The Chafetz Chaim sings the Shabbbat zemirot with great devotion, while Al Kapuna steals a glance at the tantalizing dish of meat… The tasty food makes Al Kapuna want to jump in and be the boss, but the Chafetz Chaim holds him back by pronouncing, 'in honor of Shabbat Kodesh'…

Feeling satiated and tired, all in honor of Shabbat Kodesh, Al Kapuna is now the one who reaches for the siddur to recite the blessings after the meal… After that a small battle evolves, the Chafetz Chaim wishes to go to the Beit Midrash to learn, but Al Kapuna wants to collapse into a deep sleep. In the end they come to some compromise and Al Kapuna sinks into the couch with a newspaper, in honor of Shabbat Kodesh…!

What indeed is the goal and role of a person in this world?
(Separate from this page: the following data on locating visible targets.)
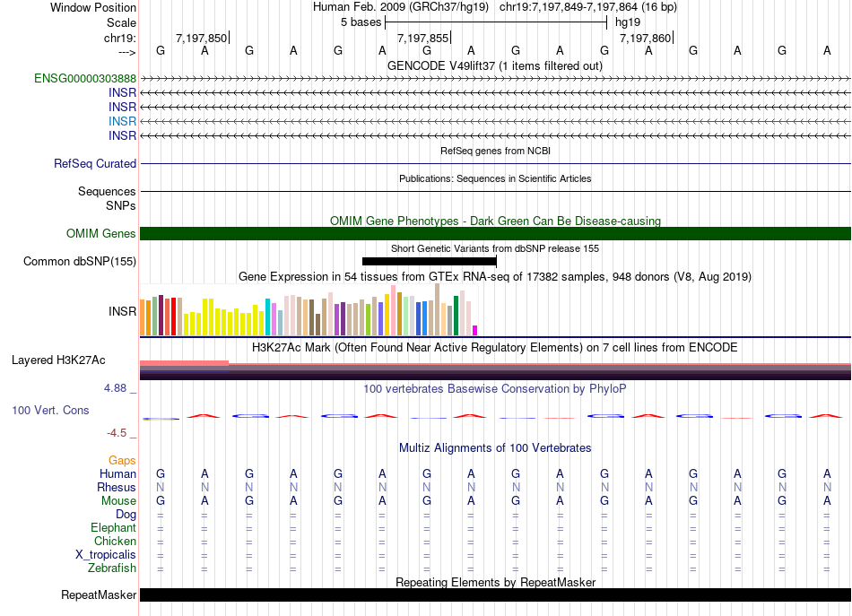Click the black dbSNP variant bar
852x616 pixels.
point(429,261)
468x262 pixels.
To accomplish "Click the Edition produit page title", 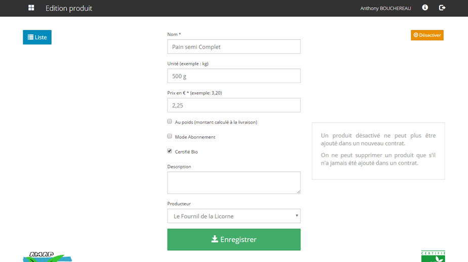I will click(69, 8).
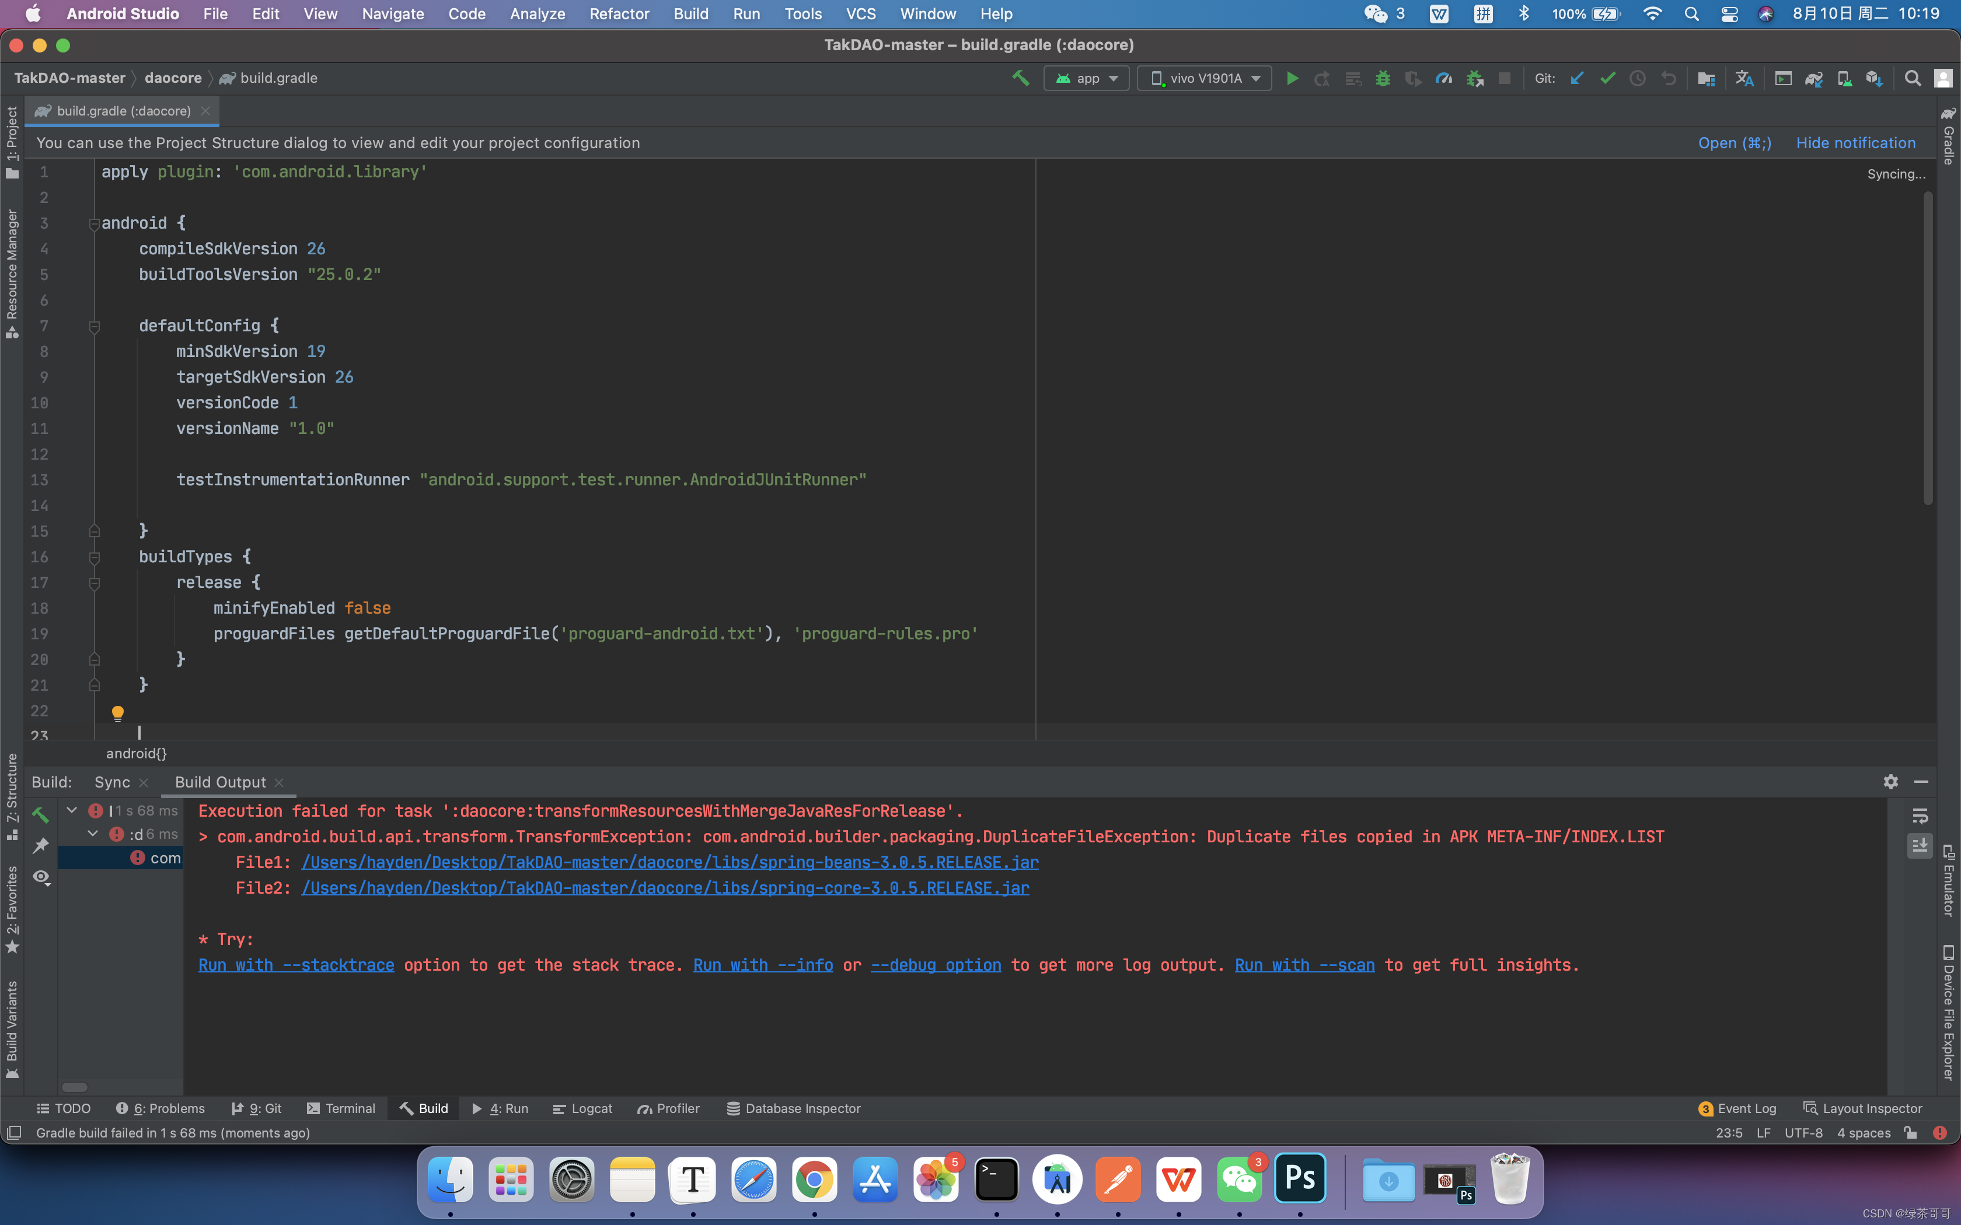Screen dimensions: 1961x1225
Task: Sync project with Gradle files elephant icon
Action: point(1814,79)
One can define it by saying that one must take the Al Kapuna in him and make him into Rabbi Al Kapuna! All material influences should be transformed into spiritual desires, with all of them being used for the sake of Hashem's service. This is in accordance with the verse, "You shall love Hashem, your G-d, with all your heart" on which Chazal expound, "'all your heart' (it is written לבבך in the plural and not לבך , which signifies) with both your inclinations; with the yetzer hatov and with the yetzer hara". A person should take his robust hands and legs and instead of running to do an aveirah he should instead run to perform a mitzvah. Instead of enjoying a fattened duck he should enjoy the discussion of Abaya and Rava. In this way he elevates all his bodily abilities to the spiritual realm and then his entire being will become a Chafetz Chaim. This indeed was how the Chafetz Chaim lived his life.

How can the Chafetz Chaim transform Al Kapuna and bring him to repent? Should he put a small kippah on his head? It is not likely that this will help. Al Kapuna is prepared to transgress the three cardinal sins even while wearing a kippah. It is not a deterrent for him. So, what should one do? If this scoundrel caused you harm, pull him in to the Beit Midrash to diligently study Torah, to repeat and memorize and exhaust the body through Torah diligence. This is the way to find a remedy for a person's Al Kapuna and this will transform him into a completely new person!

In summation, each person is made up of two inclinations and two desires, the good inclination and the evil inclination. The evil inclination rules over one's desires, while the good inclination rules over the mind. This is why the yetzer hara is called an old and foolish king while the yetzer hatov is compared to a pitiful but wise person. A person has the ability to choose whether to be drawn after his desires or to make his intellect rule over his desires and cultivate these desires, his positive desires!

How can a person strengthen and nurture his positive desires so that they have more power than his negative desires? The answer is through Torah study! Chazal revealed this answer to us in the Gemara, "I created the yetzer hara, I created the Torah as an antidote" ('Lev Shalom').